Now more than ever it is critical for newspapers to generate maximum revenue in ad sales. They need to know what’s happening on their classified sales calls. Outsourcing your call monitoring and mystery calls is an excellent way to verify whether or not your classified department is achieving all it can. And in our experience, what newspapers learn in the process provides a significant return on investment.
Tuesday, May 13, 2008
Need to know: Call monitoring and mystery calls prove vital to classified departments
Tuesday, May 6, 2008
Transforming the customer service center
Don’t settle for expense when you can have profit
By Bob Davis
Your customer service department does not have to be an expense. It can indeed be a profit center. Yes, you read that right -- a profit center! I will explain how in a minute, but first let me tell you a story.
I got a call last Monday from my father. He and my mother spend their winters in Florida and they were packing to make their migration north when he gave me a call.
“Bob, you have got to come down here to Florida and help this [expletive deleted] paper.”
“Why?” I asked. “What’s wrong?”
“I had to call them seven times to get my paper put on a temporary stop.”
“What happened on the first six calls?” I queried.
“Well, you know I don’t hear well,” he said. “The first six times I called, I could not understand a word they said.”
“So what happened on the seventh call?” I asked.
“My neighbor had the number for the office downtown, a number that doesn’t go overseas, and I called them,” he said. “The lady who answered was very nice. She says she gets a lot of calls like this.
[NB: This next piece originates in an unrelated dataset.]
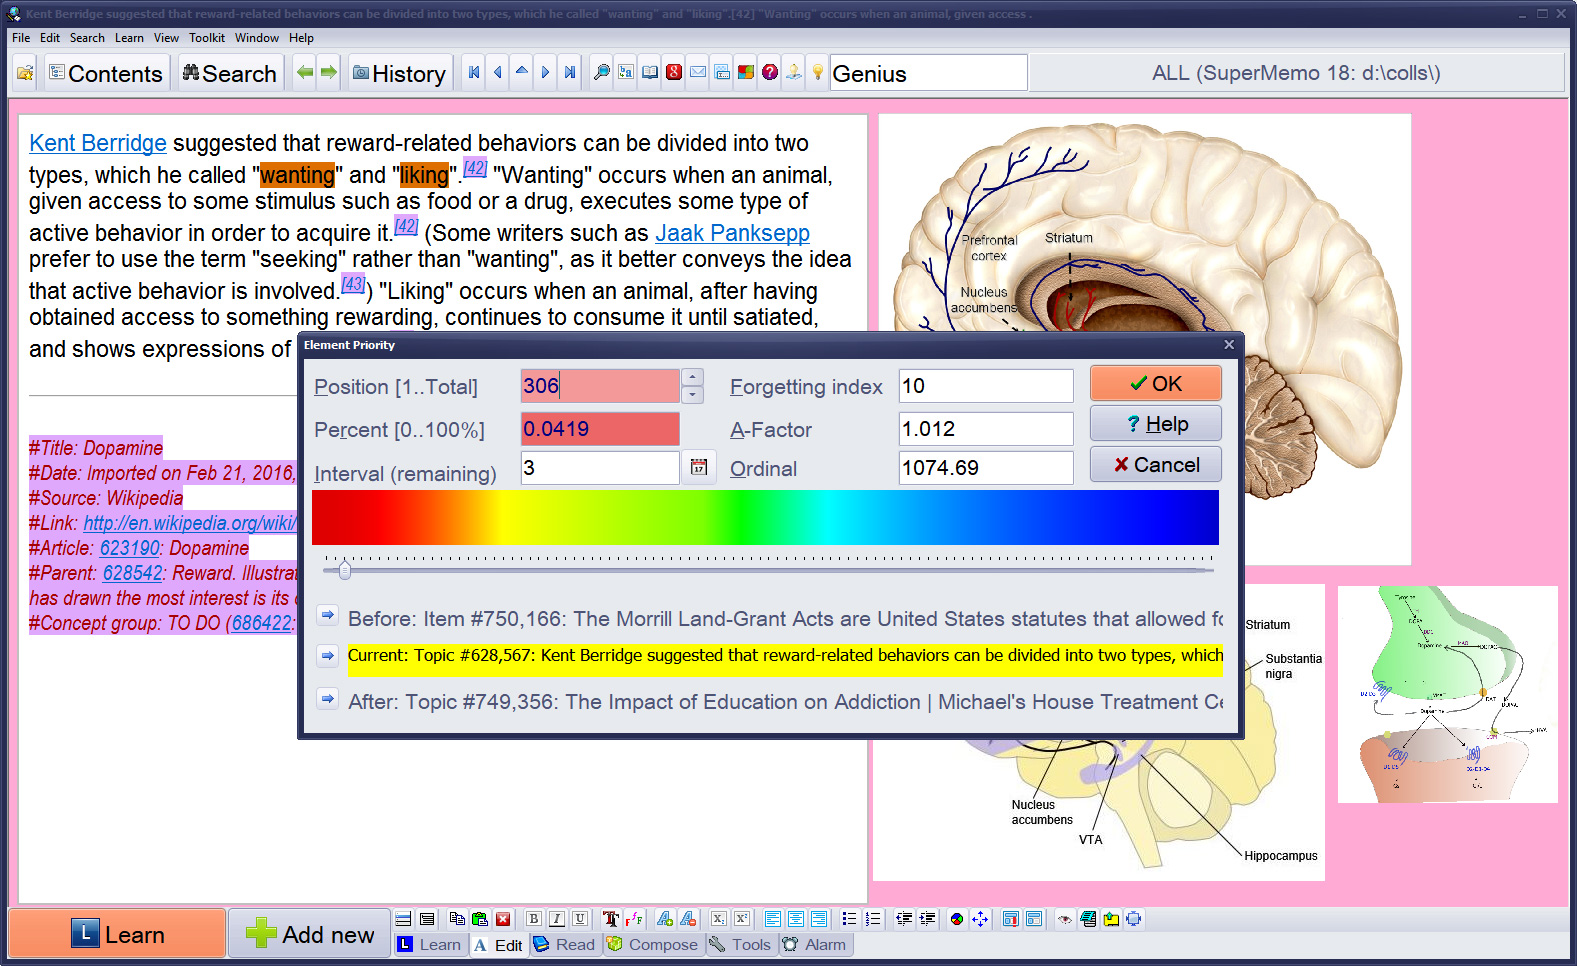This screenshot has width=1577, height=966.
Task: Click the priority slider handle
Action: point(345,571)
I’m keeping her number!”
When we do the math on why a customer care department here in the United States can be a profit center, we won’t count the cost of multiple calls to your overseas outsourcer. We won’t count the costs of the hundreds of calls a day that now come to the few people still answering the phone stateside. We will, however, count the value of doing an excellent job.
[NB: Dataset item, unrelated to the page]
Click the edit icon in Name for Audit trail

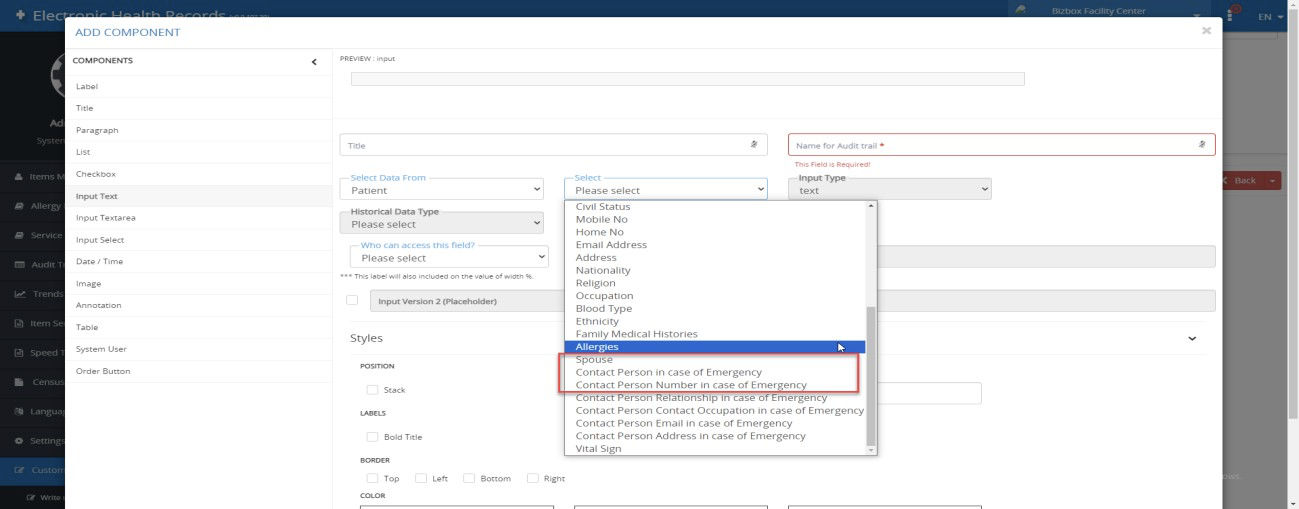click(x=1201, y=145)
Consider these facts about cancellation calls:
• One of the performance differentiators between an average customer service operation and an excellent one is the saves rate on cancellation calls. With good effort, an average operation can get a 20-percent saves rate. An excellent operation can get a saves rate of more than 40 percent.
• Ten percent of all calls coming into the typical customer service operation at a newspaper are cancellation requests. In a paper with circulation of 200,000 customers and 600,000 calls a year, that’s 60,000 cancellation requests. An extra 20 percent on the saves rate means an extra 12,000 saves per year. That's 12,000 fewer paid in advance orders you will need to write. At $40 per order, that adds up to $480,000 per year.
Now let’s look at EZ Pay conversions:
• Industry statistics say that a subscriber on EZ Pay will keep the subscription going twice as long as someone who is not on EZ Pay. So every EZ Pay sale is worth $40 to the paper (one less order to write).
• The average customer service operation converts less than one percent of call volume to EZ Pay. An excellent one gets more than six percent. An extra five percent in EZ Pay conversion on call volume of 600,000 calls per year means an extra 30,000 EZ Pays per year. At $40 each, that’s $1.2 million dollars to the enterprise.
Assuming it costs you $1.50 per call to take calls with excellence, your cost of operation is $900,000 per year for 600,000 calls. Your income from just the cancellation saves and EZ Pay conversions is almost $1.7 million—more than $780,000 in profit!
Is it easy to get these kind of results? No, but I have seen it done in top-performing newspapers around the country.
The question I put forth is this: At a time when the economics of the newspaper industry are so challenging, why settle for your customer service department being an expense when it could be a profit center?